Le deuxième aspect de ces travaux concerne l’étude du couplage entre transcription et épissage. En collaboration avec D. Auboeuf, nous avons montré que les inhibiteurs d’ADN topoisomérases I et II modifient très largement l’épissage du gène Mdm-2. Plusieurs protéines de régulation de la transcription et de l’épissage sont engagées dans un complexe orchestrant le couplage sur ce gène.
Thème 3 - Axe lipides.
Yvonne Dréano, Brigitte Simon, Christelle Gouin, Yolande Amet, Danièle Lucas, Catherine Le Jossic-Corcos, Laurent Corcos.

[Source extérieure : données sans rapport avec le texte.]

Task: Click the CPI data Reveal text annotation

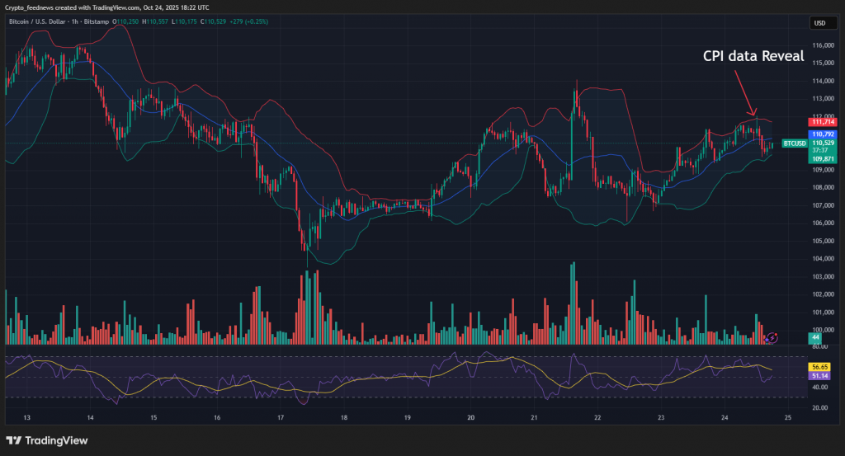Action: [x=753, y=56]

Etude du métabolisme oxydatif impliquant les cytochromes P450 (CYP), une Super Famille d’enzymes microsomales et mitochondriales impliquées dans le métabolisme de composés d’origine exogène, ou xénobiotiques (médicaments, polluants, additifs alimentaires,...) et endogènes (vitamines, hormones,...). Les travaux portent sur l’analyse du métabolisme hépatique des Acides Gras Poly-Insaturés (AGPI) à longue chaîne par les CYP de la sous-famille CYP4F. Plusieurs thèses ont été soutenues portant sur :
- L’analyse des voies métaboliques d'époxydations et d'hydroxylations des acides gras polyinsaturés à longue chaîne par les CYP humains, Maud Fer, Janvier 2007 (Directeur : Y. Amet).
- L’étude de la régulation de l'expression des gènes impliqués dans l'oméga-hydroxylation des acides gras polyinsaturés dans les cellules hépatomateuses HepaRG, Joseph Antoun, Décembre 2007 (Directeurs : E. Plée-Gautier et Y. Amet)
- L’identification et le dosage des dérivés oxydés d'acides gras polyinsaturés dans les milieux biologiques par une approche métabolomique ciblée, Sophie Goulitquer, Décembre 2008 (Directeurs : D. Lucas et P. Potin)
Par ailleurs, une première modélisation de la voie de biosynthèse du cholestérol a été réalisée : Modélisation et simulation de systèmes biologiques : application à l’étude de la voie de biosynthèse du cholestérol et de divers systèmes d’intérêt thérapeutique, Gwenaël Kervizic, Mars 2009 (Directeur : L. Corcos).
Les études en cours visent à quantifier, par spectrométrie de masse, un ensemble de métabolites de la voie du mévalonate en réponse à des agents inhibiteurs (statines) de l’HMG-CoA réductase à partir de cellules humaines représentatives de cancers digestifs.